Work order
Take the line with "Убрать из сравнения (867, 796)" and every line after it, through the end of the listing, and give them again exactly, pictures excluded.

=== Supplied entries ===

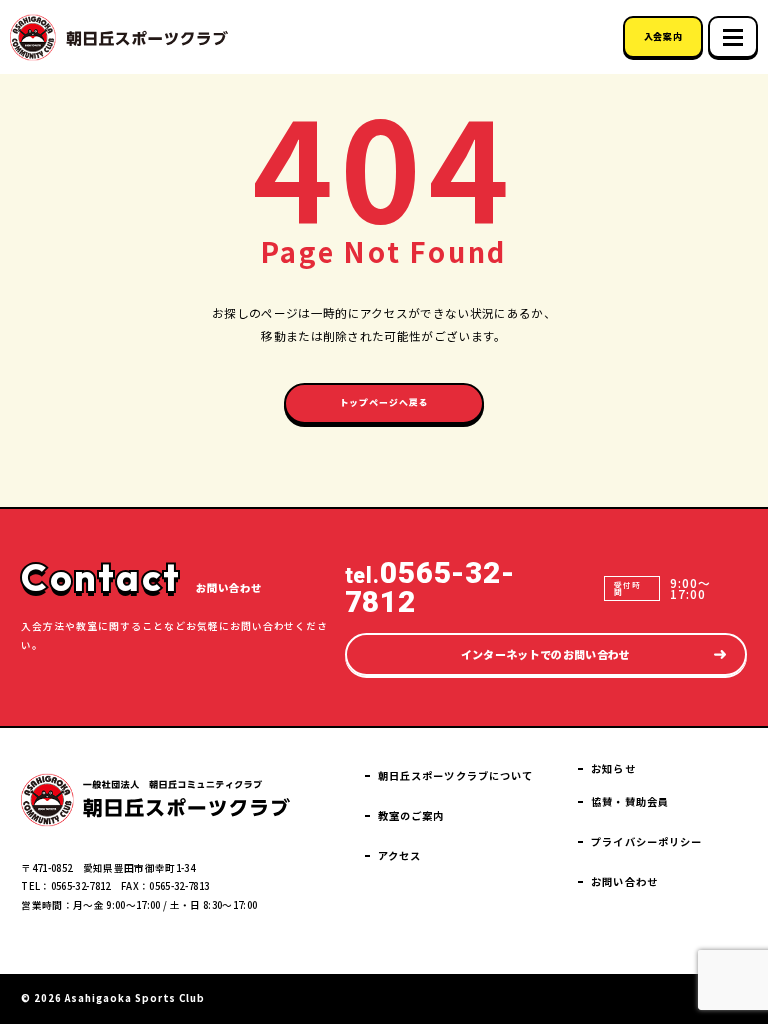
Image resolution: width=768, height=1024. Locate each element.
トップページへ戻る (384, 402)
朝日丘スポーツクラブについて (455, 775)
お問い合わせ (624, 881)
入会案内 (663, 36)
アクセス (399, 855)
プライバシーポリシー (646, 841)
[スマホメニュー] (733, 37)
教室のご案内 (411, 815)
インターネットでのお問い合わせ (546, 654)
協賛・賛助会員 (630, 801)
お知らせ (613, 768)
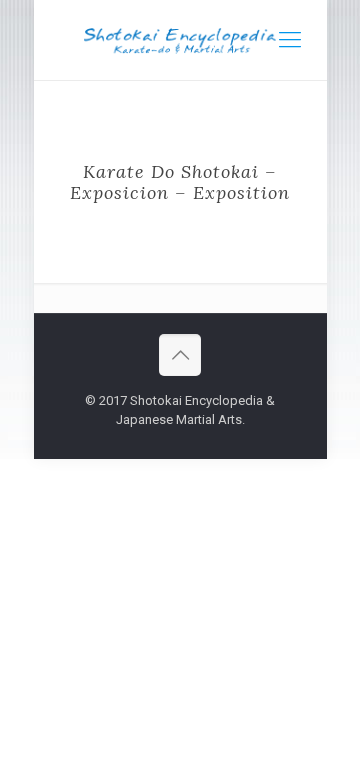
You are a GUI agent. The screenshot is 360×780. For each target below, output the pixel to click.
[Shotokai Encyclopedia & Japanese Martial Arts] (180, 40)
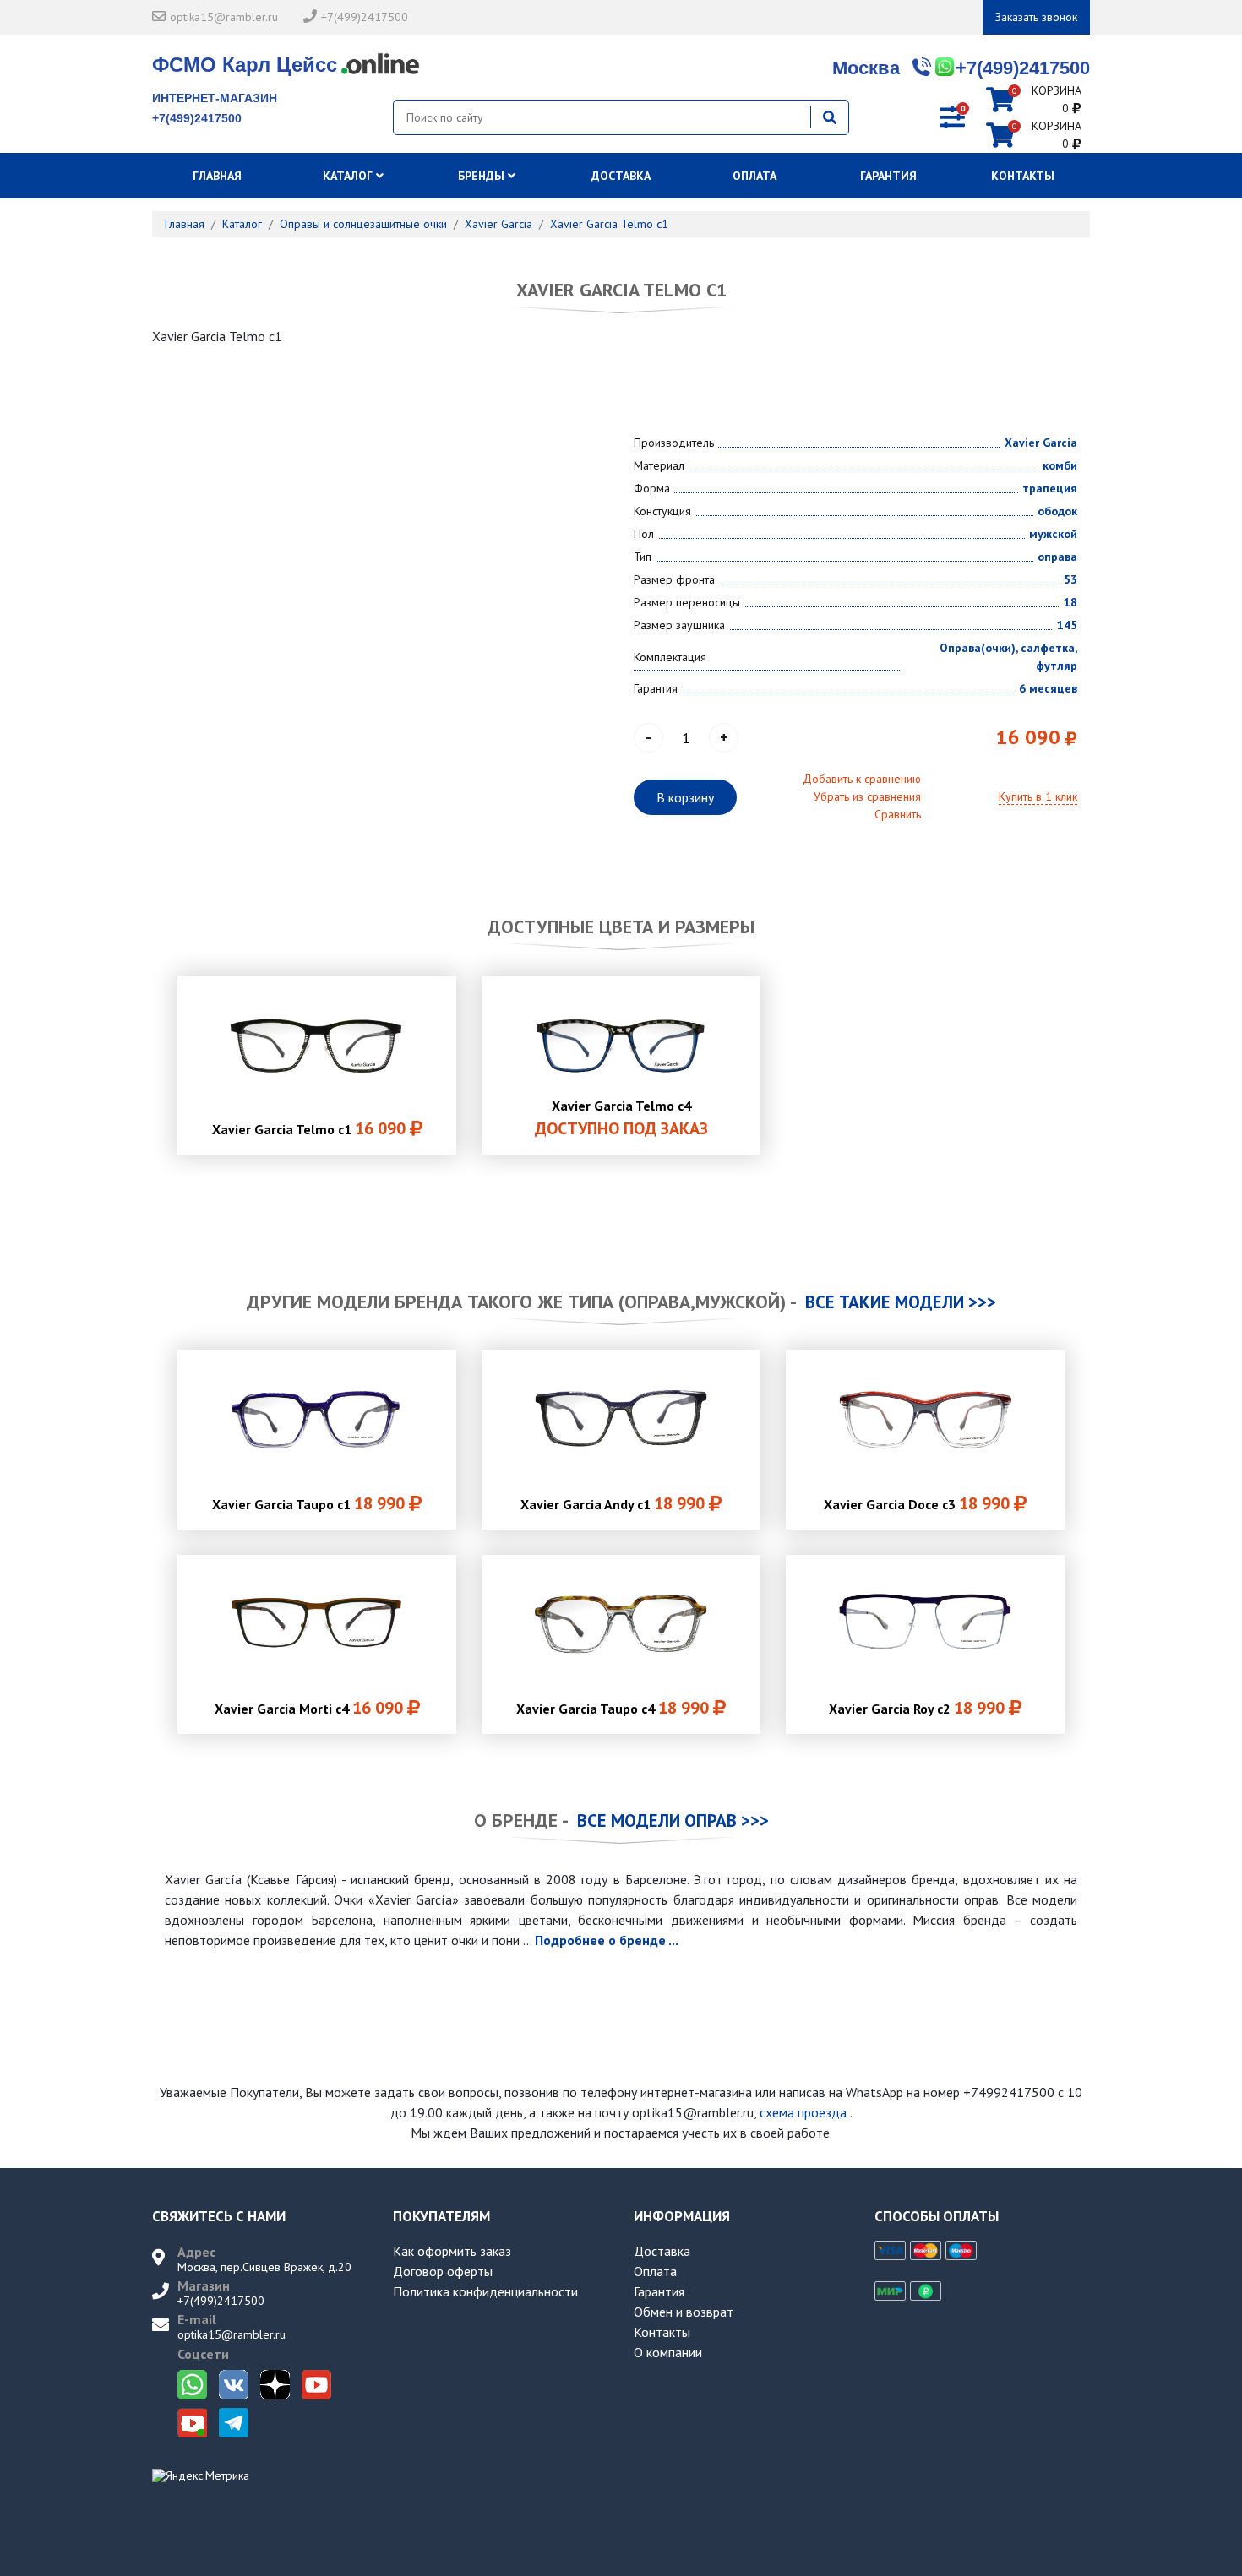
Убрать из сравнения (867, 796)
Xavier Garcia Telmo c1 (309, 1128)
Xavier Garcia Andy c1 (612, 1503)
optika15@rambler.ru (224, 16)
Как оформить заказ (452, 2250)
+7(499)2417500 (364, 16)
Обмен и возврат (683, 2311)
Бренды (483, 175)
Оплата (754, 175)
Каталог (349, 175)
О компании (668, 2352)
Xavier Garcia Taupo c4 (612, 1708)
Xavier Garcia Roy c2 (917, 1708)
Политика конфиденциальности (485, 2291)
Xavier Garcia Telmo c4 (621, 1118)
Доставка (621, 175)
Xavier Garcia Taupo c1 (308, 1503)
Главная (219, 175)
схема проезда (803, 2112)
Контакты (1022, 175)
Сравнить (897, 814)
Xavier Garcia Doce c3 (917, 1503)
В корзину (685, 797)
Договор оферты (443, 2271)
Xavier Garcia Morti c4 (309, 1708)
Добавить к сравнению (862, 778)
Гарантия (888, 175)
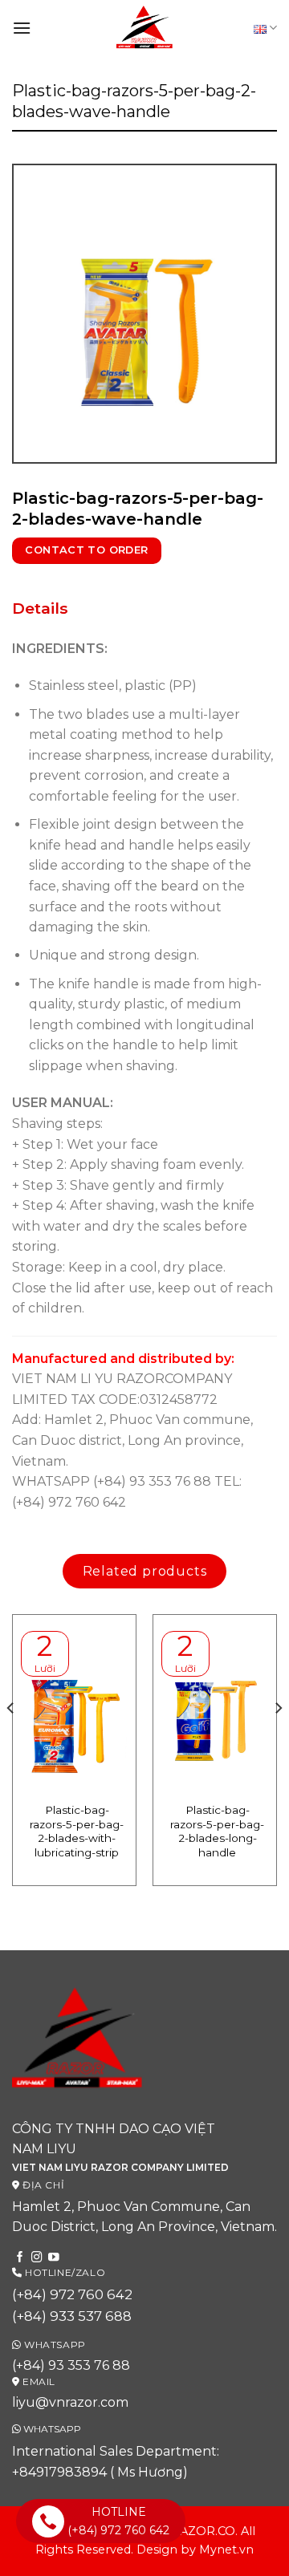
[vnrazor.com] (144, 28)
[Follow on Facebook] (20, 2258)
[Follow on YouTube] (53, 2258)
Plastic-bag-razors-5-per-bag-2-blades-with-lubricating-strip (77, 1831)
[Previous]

===

Task solution
Убрать из сравнения (867, 796)
Xavier Garcia Telmo c1 (309, 1128)
Xavier Garcia Andy c1 (612, 1503)
optika15@rambler.ru (224, 16)
Как оформить заказ (452, 2250)
+7(499)2417500 (364, 16)
Обмен и возврат (683, 2311)
Бренды (483, 175)
Оплата (754, 175)
Каталог (349, 175)
О компании (668, 2352)
Xavier Garcia Taupo c4 (612, 1708)
Xavier Garcia Roy c2 (917, 1708)
Политика конфиденциальности (485, 2291)
Xavier Garcia Telmo c4 (621, 1118)
Доставка (621, 175)
Xavier Garcia Taupo c1 (308, 1503)
Главная (219, 175)
схема проезда (803, 2112)
Контакты (1022, 175)
Сравнить (897, 814)
Xavier Garcia Doce c3 (917, 1503)
В корзину (685, 797)
Договор оферты (443, 2271)
Xavier Garcia Morti c4 (309, 1708)
Добавить к сравнению (862, 778)
Гарантия (888, 175)
[vnrazor.com] (144, 28)
[Follow on Facebook] (20, 2258)
[Follow on YouTube] (53, 2258)
Plastic-bag-razors-5-per-bag-2-blades-with-lubricating-strip (77, 1831)
[Previous]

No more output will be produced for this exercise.